Non lo si poteva nemmeno chiamare disordine; piuttosto, degrado. Le cose erano appoggiate qua e là con noncuranza, senza il minimo criterio. Non c'era vera e propria sporcizia ma un'incuria radicata e doppiamente triste.
Se la ricordava bene, la Gemelleria dei tempi andati. Un nido confusionario e colorato su cui regnava un perpetuo caos creativo di invenzioni e stramberie di ogni genere. Dolcetti ovunque – alcuni dei quali potenzialmente letali – libri, fotografie, giocattoli, bibite e soprattutto facce amiche.
Quella casa sembrava così triste da sembrare un altro luogo. L'impressione generica era che fosse stata abbandonata a se stessa da qualcuno che non la abitava mai. Invece, a quanto le aveva detto Lee, George non usciva quasi mai da lì dentro.
Decise di soprassedere, ignorando la fitta di malinconia e di tristezza che l'aveva invasa.
Spero di non disturbare.
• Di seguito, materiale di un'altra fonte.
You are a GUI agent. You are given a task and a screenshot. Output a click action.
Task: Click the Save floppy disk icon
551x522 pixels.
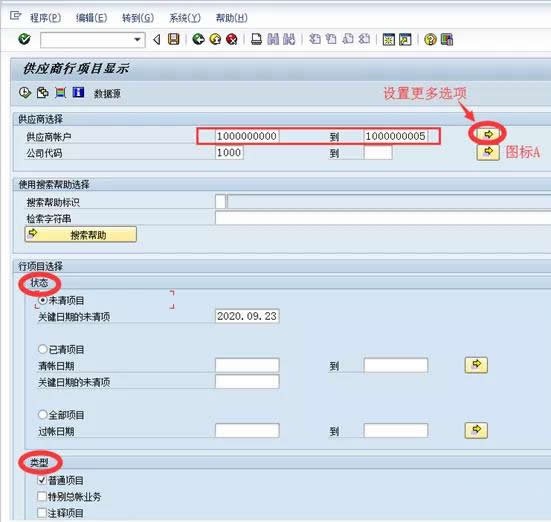click(x=173, y=39)
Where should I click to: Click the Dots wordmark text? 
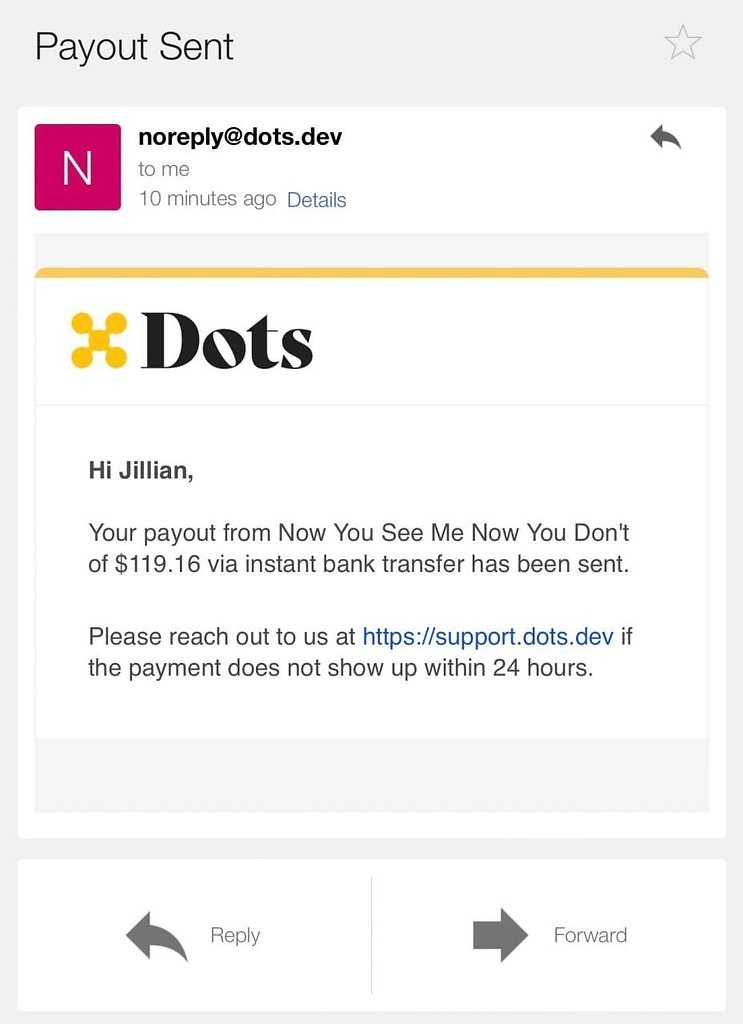pos(227,340)
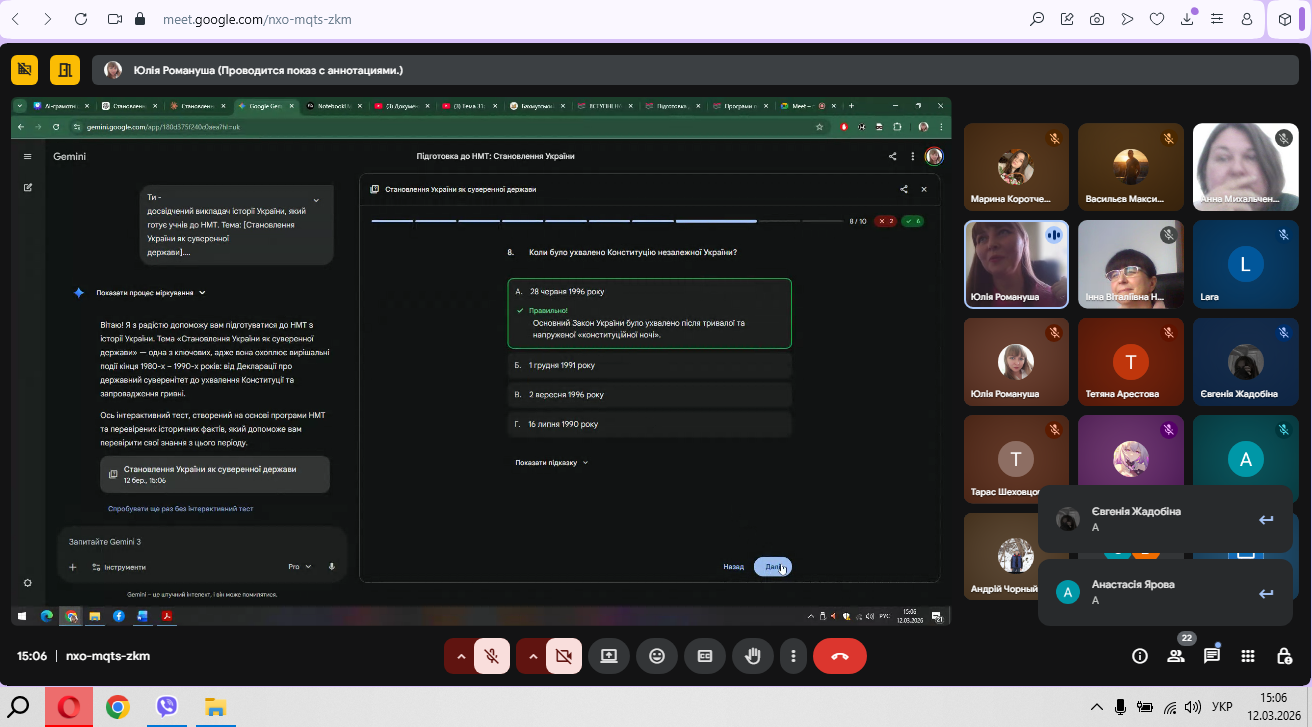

Forse eri impegnato...”
George era rimasto fermo accanto alla porta. Scrollò le spalle.
No.”
Angelina annuì lentamente, grattandosi una guancia. Senza scoraggiarsi, accennò un sorriso.
Che stavi facendo?”
George si guardò intorno stralunato, e lei lo imitò. Lì c'era la sedia su cui doveva essere seduto fino a pochi istanti prima e davanti, il nulla. Niente. Non stava facendo assolutamente niente, tranne probabilmente pensare al fratello.
Stavo per farmi un tè,” mormorò vago.
Con mezzo cucchiaino di miele, grazie,” fece Angelina di getto, senza pensarci. “Cioè...” gemette nervosamente. “Non intendevo, nel senso...”
Va bene,” la interruppe lui, scuotendo le spalle. Si trattenne ancora per un istante, poi si avvicinò ai fornelli puntando pigramente la bacchetta.
Angelina osservò ancora per qualche secondo la stanza, prima di decidersi a sedersi davanti al tavolo mentre lui metteva a scaldare l'acqua.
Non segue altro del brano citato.